Optimize function $f$ combines the likelihood function with a regularizer function $r$ using params $\Lambda$ and the Network. This is like imposing a prior to the model. Text Data is any generative model for text. Network can be any graph that connects text objects.

###### NetPLSA
This is a Network-Induced Prior, which essentially translates to neighbors having a similar topic distribution. THis gives more meaningful topics.
$$O(C, G) = (1 - \lambda) * (\sum_{d} \sum_{w} c(w, d) log\ \sum_{j = 1}^k\ p(\theta_j | d) p(w | \theta_j)) + \lambda * (-\frac{1}{2} \sum_{(w, v) \in E} w(u, v) \sum_{j = 1}^k (p(\theta_j | u) - p(\theta_j | v))^2)$$

where:
- $O(C, G)$ is the text collection in the network graph
- $(\sum_{d} \sum_{w} c(w, d) log\ \sum_{j = 1}^k\ p(\theta_j | d) p(w | \theta_j))$ is the PLSA log-likelihood, which we want to maximize for the parameters.
- $\sum_{j = 1}^k (p(\theta_j | u) - p(\theta_j | v))^2)$ quantifies the difference in the topic coverage at node $u$ and $v$. This computes the square of their difference and we want to minimize this difference. THis makes it possible to find the parameters to maximize the PLSA likelihood and respect the constrant of difference. The negative sign allows minimization when maximizing the objective function.
- $w(u, v)$ is the weight of the edge between $u$ and $v$. This weight indicates the relationship between nodes. High wieght means topic coverage is similar.
- $\lambda$ controls the influence of network constraint. When 0 the equation essentially reverts back to the PLSA log-likelihood. If a large number, then the network model will have a greater effect.

###### Text Information Network
We can view text data that naturally lives in a rich information network with all other related data. Text data can be associated with:
- Nodes of the network
- Edges of the network
- Paths of the network
- Subnetworks

#### 12.7 Mining Causal Topics with TIme Series Supervision
Input:
- Time series
- Text data produced in similar time period

Output:
- Topics whose coverage in text stream has strong correlations with time series (causal topics)

###### Iterative Casual Topic Modeling
Idea is to have iterative adjustment of topic, discovered by topic models using time series to induce a prior. Take text stream as input, apply topic modeling to generate a collection of topics, then use external time series to understand which topics are more causal related to external time series.

Look into the words of the top-ranked list/topic, that is the topic related to the time series. Then figure out which words are correlated with the time series.
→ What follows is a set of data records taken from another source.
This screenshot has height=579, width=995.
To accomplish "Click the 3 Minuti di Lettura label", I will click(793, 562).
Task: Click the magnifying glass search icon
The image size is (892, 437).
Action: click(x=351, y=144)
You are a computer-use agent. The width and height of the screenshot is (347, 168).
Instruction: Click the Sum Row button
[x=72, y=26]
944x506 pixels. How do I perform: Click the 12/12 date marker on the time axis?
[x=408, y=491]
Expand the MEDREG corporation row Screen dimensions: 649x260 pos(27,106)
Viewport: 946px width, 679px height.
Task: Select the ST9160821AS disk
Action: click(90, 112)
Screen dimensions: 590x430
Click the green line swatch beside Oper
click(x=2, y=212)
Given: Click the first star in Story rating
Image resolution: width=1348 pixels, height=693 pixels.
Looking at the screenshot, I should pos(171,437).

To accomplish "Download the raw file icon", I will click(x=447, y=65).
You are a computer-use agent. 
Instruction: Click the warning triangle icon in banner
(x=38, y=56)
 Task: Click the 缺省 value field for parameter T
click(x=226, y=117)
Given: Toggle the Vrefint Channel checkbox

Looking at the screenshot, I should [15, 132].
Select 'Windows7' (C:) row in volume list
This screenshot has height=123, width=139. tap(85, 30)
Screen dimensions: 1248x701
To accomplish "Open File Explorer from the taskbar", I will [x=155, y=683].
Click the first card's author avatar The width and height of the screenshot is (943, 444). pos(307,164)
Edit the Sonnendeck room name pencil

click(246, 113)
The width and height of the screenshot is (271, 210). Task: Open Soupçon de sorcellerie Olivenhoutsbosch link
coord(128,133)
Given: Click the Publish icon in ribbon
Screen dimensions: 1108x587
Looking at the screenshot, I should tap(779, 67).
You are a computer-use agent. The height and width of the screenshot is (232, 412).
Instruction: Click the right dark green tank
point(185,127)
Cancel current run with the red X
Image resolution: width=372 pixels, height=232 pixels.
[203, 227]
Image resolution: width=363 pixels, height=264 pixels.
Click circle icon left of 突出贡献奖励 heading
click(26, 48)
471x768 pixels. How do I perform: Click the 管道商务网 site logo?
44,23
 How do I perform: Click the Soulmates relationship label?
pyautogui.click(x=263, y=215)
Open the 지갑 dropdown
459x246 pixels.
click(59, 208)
Seperate the words based on positive and negative correlations with the time series. These correlation categories become the prior to be sent back into the topic model. This process repeats in a cycle. 

This process is a heuristic way to optimize causality and coherence. Measue causailty will use time series $X_t$ and time series of external information $Y_t$. Does $X_t$ cause $Y_t$? This is causality. Correlation measures the relationship between the two. 

Imagine a plot where the topic coherence is the x-axis and the topic-time series causaility is the y-axis. the ideal causal topics would be an equally high coherence and causality. The extreme value of coherence is a pure topic model. THe extreme value for topic-time series is a causal model without much context.

###### Granger Causality Test 
Uses the history information of $Y$ to predict itself. Then add $X$ to see if it improves $Y$. If so, then we can say $X$ has a casual relation with $Y$.